─── Text excerpt
# Round Goby



## bigfishy (Jun 19, 2009)

Caught a lot of these yesterday, and... yeah...

just a picture to show you guys.. Invasive species of Canada!

 

There are a few in my piranha tank waiting to be eaten!!


----------



## shark (Jan 28, 2009)

WOW!!! NICE  what lake did you catch them in?


----------



## bigfishy (Jun 19, 2009)

shark said:


> WOW!!! NICE  what lake did you catch them in?


Lake Ontario


----------



## shark (Jan 28, 2009)

nice was there ever any sucess keeping them in aquariums? or is it not recomended?


----------



## bigfishy (Jun 19, 2009)

shark said:


> nice was there ever any sucess keeping them in aquariums? or is it not recomended?


Let just say, they are illegal to keep, if such fish were caught, they needed to be killed and report the finding to wildlife ministry of Canada


----------



## shark (Jan 28, 2009)

bigfishy said:


> Let just say, they are illegal to keep, if such fish were caught, they needed to be killed and report the finding to wildlife ministry of Canada


 OO thanks for leting me know i dont want that to happen now


----------



## bluekrissyspikes (Apr 16, 2009)

how big are those?


----------



## bigfishy (Jun 19, 2009)

bluekrissyspikes said:


> how big are those?


big enough to spawn

4" - 5"


----------



## bluekrissyspikes (Apr 16, 2009)

cool. they r kinda cute. too bad they are invasive


----------



## bigfishy (Jun 19, 2009)

bluekrissyspikes said:


> cool. they r kinda cute. too bad they are invasive


yeah, they look like mudskipper

I saw them 2 years ago at the same location that I caught these 2 days ago


----------



## bluekrissyspikes (Apr 16, 2009)

hey. you took your story away...lol, i don' t blame you though


----------



## overleaf (Feb 1, 2009)

http://www.invadingspecies.com/Invaders.cfm?A=Page&PID=8

It turns out that they feast on contaminated zebra mussels. Might not want your fish to consume them.


----------



## bigfishy (Jun 19, 2009)

overleaf said:


> http://www.invadingspecies.com/Invaders.cfm?A=Page&PID=8
> 
> It turns out that they feast on contaminated zebra mussels. Might not want your fish to consume them.
──────
Objective 1
Summarize the round goby thread in two sentences.
Objective 2
Rewrite the round goby thread starting with "# Round Goby" and going on through "to be eaten!!", swapping "piranha" for "oscar".
─── Entries supplied
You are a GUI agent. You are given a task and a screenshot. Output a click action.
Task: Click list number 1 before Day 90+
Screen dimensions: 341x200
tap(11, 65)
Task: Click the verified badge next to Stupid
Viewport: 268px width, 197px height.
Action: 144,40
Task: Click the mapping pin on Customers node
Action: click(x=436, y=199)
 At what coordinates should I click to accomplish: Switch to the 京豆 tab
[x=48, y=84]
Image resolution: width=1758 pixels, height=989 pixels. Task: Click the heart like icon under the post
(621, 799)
──────
─── Entries supplied
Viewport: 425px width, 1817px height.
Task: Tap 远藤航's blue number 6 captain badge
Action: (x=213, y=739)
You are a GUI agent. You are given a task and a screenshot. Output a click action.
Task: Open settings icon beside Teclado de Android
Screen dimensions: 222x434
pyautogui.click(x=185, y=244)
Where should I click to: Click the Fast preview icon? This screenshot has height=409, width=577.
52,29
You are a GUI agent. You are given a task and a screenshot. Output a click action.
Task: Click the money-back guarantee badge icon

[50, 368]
──────
─── Entries supplied
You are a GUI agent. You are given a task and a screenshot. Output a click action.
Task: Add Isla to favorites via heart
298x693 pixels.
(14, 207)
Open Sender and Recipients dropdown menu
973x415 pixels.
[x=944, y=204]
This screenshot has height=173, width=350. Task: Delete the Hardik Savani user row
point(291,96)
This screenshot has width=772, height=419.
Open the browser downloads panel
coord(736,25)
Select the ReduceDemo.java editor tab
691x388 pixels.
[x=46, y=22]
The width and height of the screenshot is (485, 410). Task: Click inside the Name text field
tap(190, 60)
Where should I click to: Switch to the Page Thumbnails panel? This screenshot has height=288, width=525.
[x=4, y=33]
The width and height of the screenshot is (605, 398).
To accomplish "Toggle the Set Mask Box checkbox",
──────
Exercise output 1
A forum member reports catching round gobies, called an invasive species of Canada, in Lake Ontario and putting a few in a piranha tank to be eaten. In the replies, the same member says the fish are 4" to 5" long, are illegal to keep, and must be killed and reported to the wildlife ministry of Canada, and another member adds that they feast on contaminated zebra mussels.

Exercise output 2
# Round Goby



## bigfishy (Jun 19, 2009)

Caught a lot of these yesterday, and... yeah...

just a picture to show you guys.. Invasive species of Canada!

 

There are a few in my oscar tank waiting to be eaten!!